1Les médias ont mauvaise presse. Ils sont régulièrement accusés d’être partiaux, sensationnalistes, réducteurs voire malhonnêtes, notamment sur les questions économiques. Si de nombreuses recherches sociologiques étudient la façon dont l’information est produite, à travers les représentations ou les contraintes qui pèsent sur les journalistes, peu de travaux s’intéressent directement au contenu économique qui est véhiculé par les médias. À partir d’une analyse systématique et statistique de près de 15 000 articles publiés pendant deux ans dans la presse écrite nationale1, l’auteur analyse la manière dont l’économie est vue par les médias : à quoi s’intéressent-ils et comment s’y intéressent-ils ? Il s’agit de comprendre qui sont les experts qui disposent d’une autorité pour parler des choses économiques dans la presse, quelles sont les grilles de lecture que l’on retrouve dans les différents médias, quels sujets semblent faire l’objet d’une fascination et, enfin, quels sont les thèmes qui ne sont que rarement évoqués et qui témoignent d’un désintérêt (coupable) de la part des médias.

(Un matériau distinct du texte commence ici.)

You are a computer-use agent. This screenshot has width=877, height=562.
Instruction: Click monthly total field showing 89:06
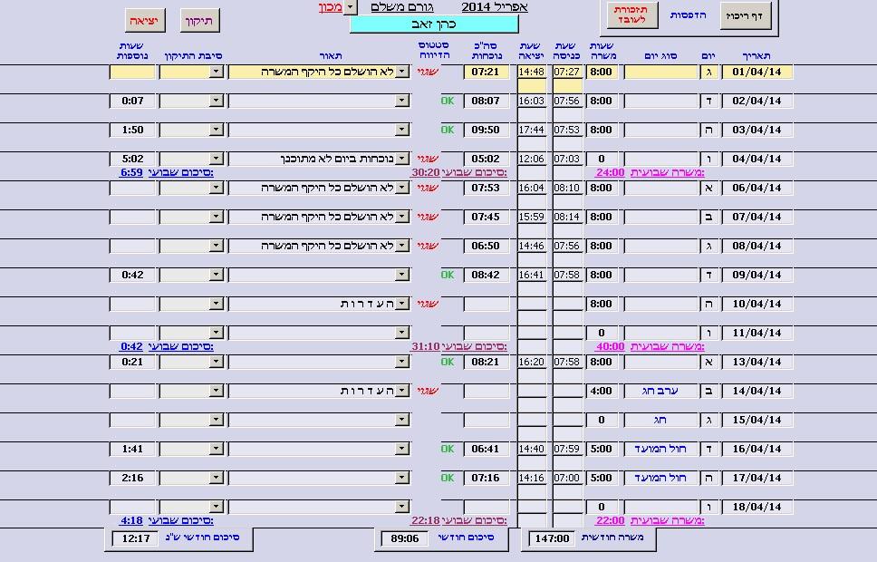click(x=404, y=538)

2La naissance d’un intérêt pour l’économie est assez récente dans la presse. Pendant longtemps, les médias traitaient essentiellement de nouvelles d’ordre politique ou culturel. Pour analyser l’actualité économique, les journalistes font appel à des experts qui les conseillent et alimentent leur réflexion. Les experts donnent également des interviews et rédigent des tribunes dans lesquelles ils peuvent exposer leurs points de vue. Ceux-ci ne sont pas exempts de tout conflit d’intérêt dans leurs différentes interventions : certains cumulent des titres universitaires garantissant la scientificité de leur savoir avec des emplois dans différentes entreprises et/ou conseils d’administration desquels ils tirent un revenu. Or, le plus souvent, il n’est pas fait mention de ces liens avec le secteur privé et/ou financier, ce qui confère à leur intervention une dimension strictement désintéressée, objective et scientifique. L’analyse statistique révèle que le conflit d’intérêt est la norme lorsque la presse cite ou interroge des experts économiques. À titre d’exemple, sur un total de 1 966 occurrences, Le Monde a cité 48,6 % d’experts salariés d’une banque, 17,2 % d’économistes à gages (cumulant titre universitaire et poste dans une entreprise ou un conseil d’administration) et 9,9 % d’experts/dirigeants d’une institution financière, ce qui donne près de 76 % de situations de conflits d’intérêt. Les économistes universitaires ne représentent que 24 % des citations dans les articles économiques (p. 16).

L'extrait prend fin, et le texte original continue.